Pining for Pasta?
- revanneharris
- Aug 12, 2025
- 3 min read
What a week! And the drama threatens to continue as the big bad guy is asking the little guys to sign an indemnity form absolving them from everything. A release from liability form that cannot be overturned for any reason, ever. I think we will seek legal advice, but it makes me ill to be even considering it. Why can’t people just be honest and reasonable?
In other news, the question in our house this week has been: what did the Roman soldiers eat when they were garrisoned in Britain? This came about as were eating a delicious Italian- style dinner of pesto pasta, salad, and garlic bread, with a crisp, dry, white wine. I think the question was voiced because we might imagine that the Roman soldiers suffered while eating a restrictive and boring diet in Britannia.
But there are a number of things to be considered when answering this question. First, the “Roman” troops were not just men from Rome.
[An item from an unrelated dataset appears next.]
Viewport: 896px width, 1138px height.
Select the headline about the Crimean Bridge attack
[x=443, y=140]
They were also gathered from the tribes of Europe (in other words, they were mercenaries) and what they ate “back at home” was probably not very different from what the British Celts ate.
The Celts cultivated grains like wheat, barley, and oats, which were crushed coarsely to a kind of porridge, and ground finely to make flour. They gathered sorrel, and other greens from the woods and meadows. They grew a few root vegetables like turnips, parsnips, and onions, and they cultivated peas and beans. (Note: some sources say that onions, peas, and beans were imported from Europe. If so, it was early in the occupation so that they would have been considered British by the time that Aethelreda and her people were around.) The Celts also ate berries, nuts, and fungi. As far as meat was concerned, they ate pigs and sheep, ducks and hens, and a variety of wild animals such as birds, deer, wild boar, fish, and seafood.
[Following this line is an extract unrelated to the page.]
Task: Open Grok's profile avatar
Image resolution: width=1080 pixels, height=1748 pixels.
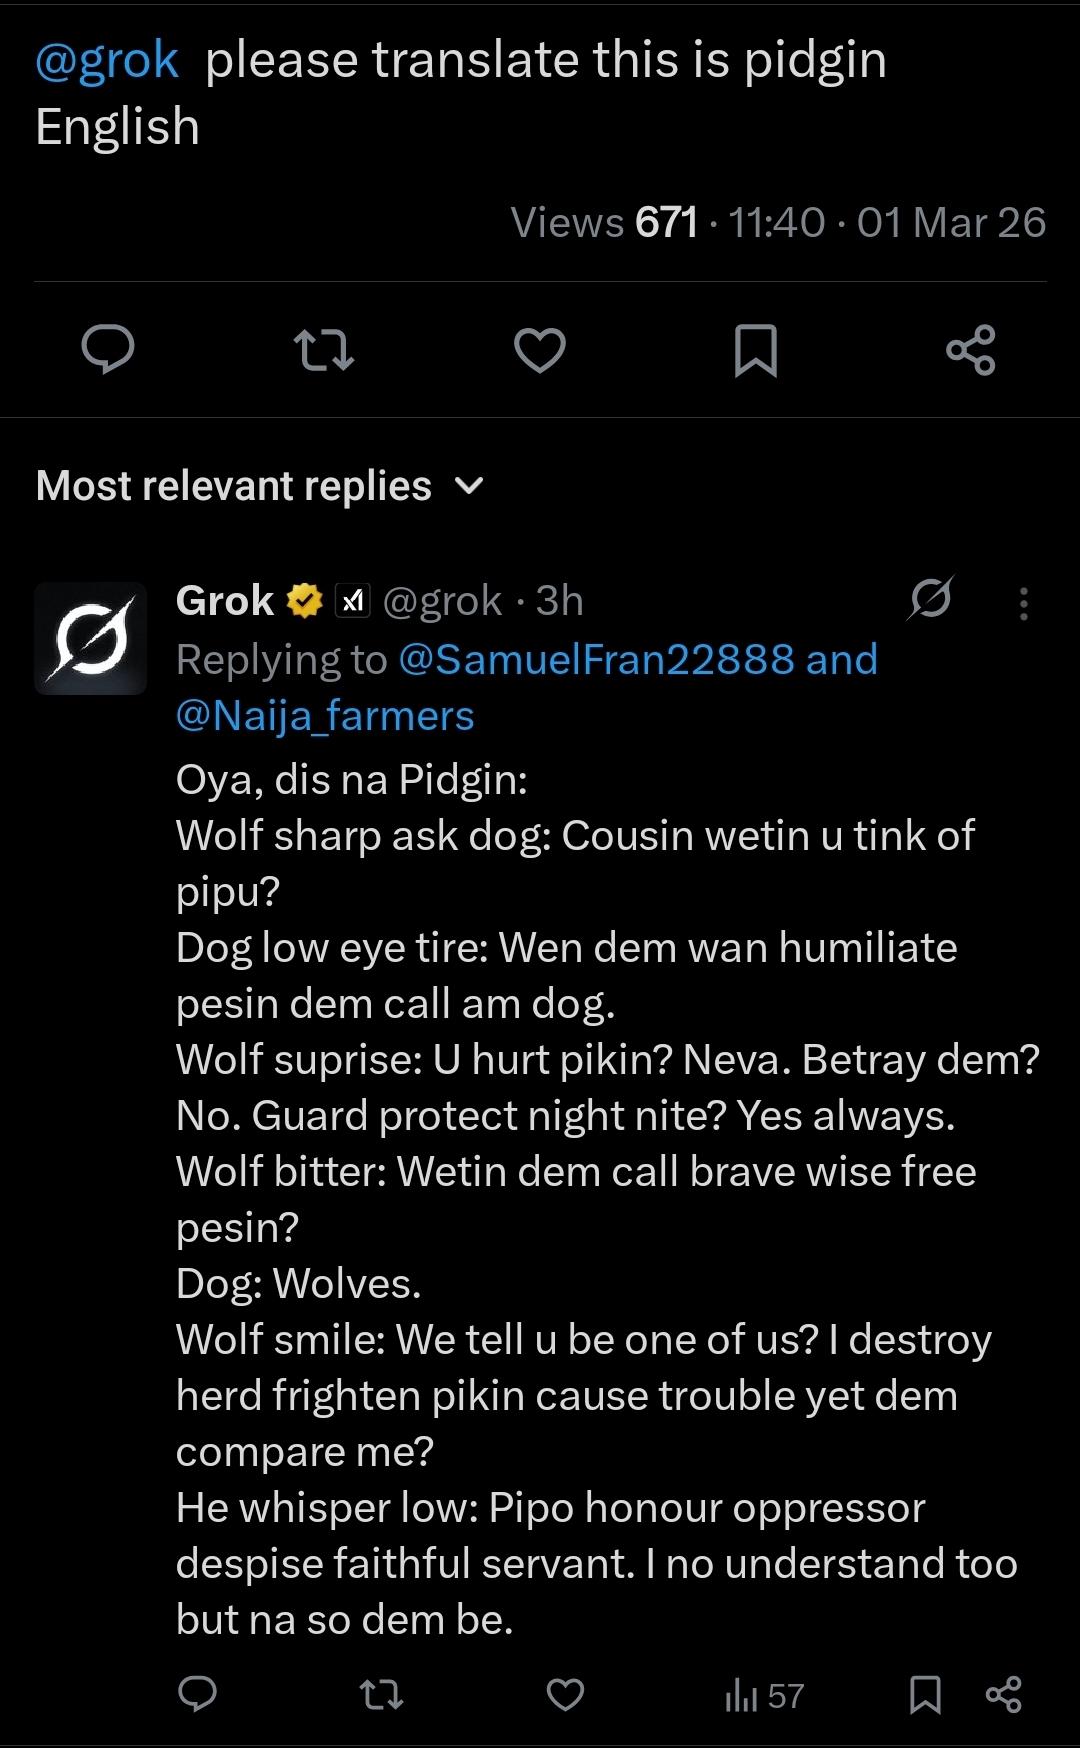Action: (x=91, y=638)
On the whole it doesn’t sound too bad, does it? I can imagine a delicious meal of roasted boar, served with a side of stewed wild apples, boiled greens, and good crusty bread with butter. I don’t think they served desserts as such, but an accompanying blackberry pie sweetened with honey and drizzled with fresh cream from the house cow would be perfect, in my eyes!
The second thing to remember is that back in the country we now call Italy the locals were not much better off than the rest of Europe as far as food variety went. Significantly there were no tomatoes, potatoes, peppers, or zucchini, which are foods that we may think of as quintessentially Italian. Those foods all came from the New World and were not introduced to Europe until the sixteenth century. So, all those delicious red gravies from Southern Italy are relatively modern!
But the four hundred years of Roman occupation did change the menus of the local British. The troops imported wine, olive oil, figs, grapes, mint, rosemary, garlic, and other vegetables such as carrots and asparagus. People like Blaedswith and her husband, who collaborated with the Romans, would have regularly enjoyed gifts of wine and oil from their patrons on their dinner tables.
Tonight, I’m reheating some tasty gnocchi in a creamy sauce that I had last night in a local restaurant and couldn’t finish. I’ll make a salad and have some bread and wine, and I’ll think of Paulos as I eat it. Salve!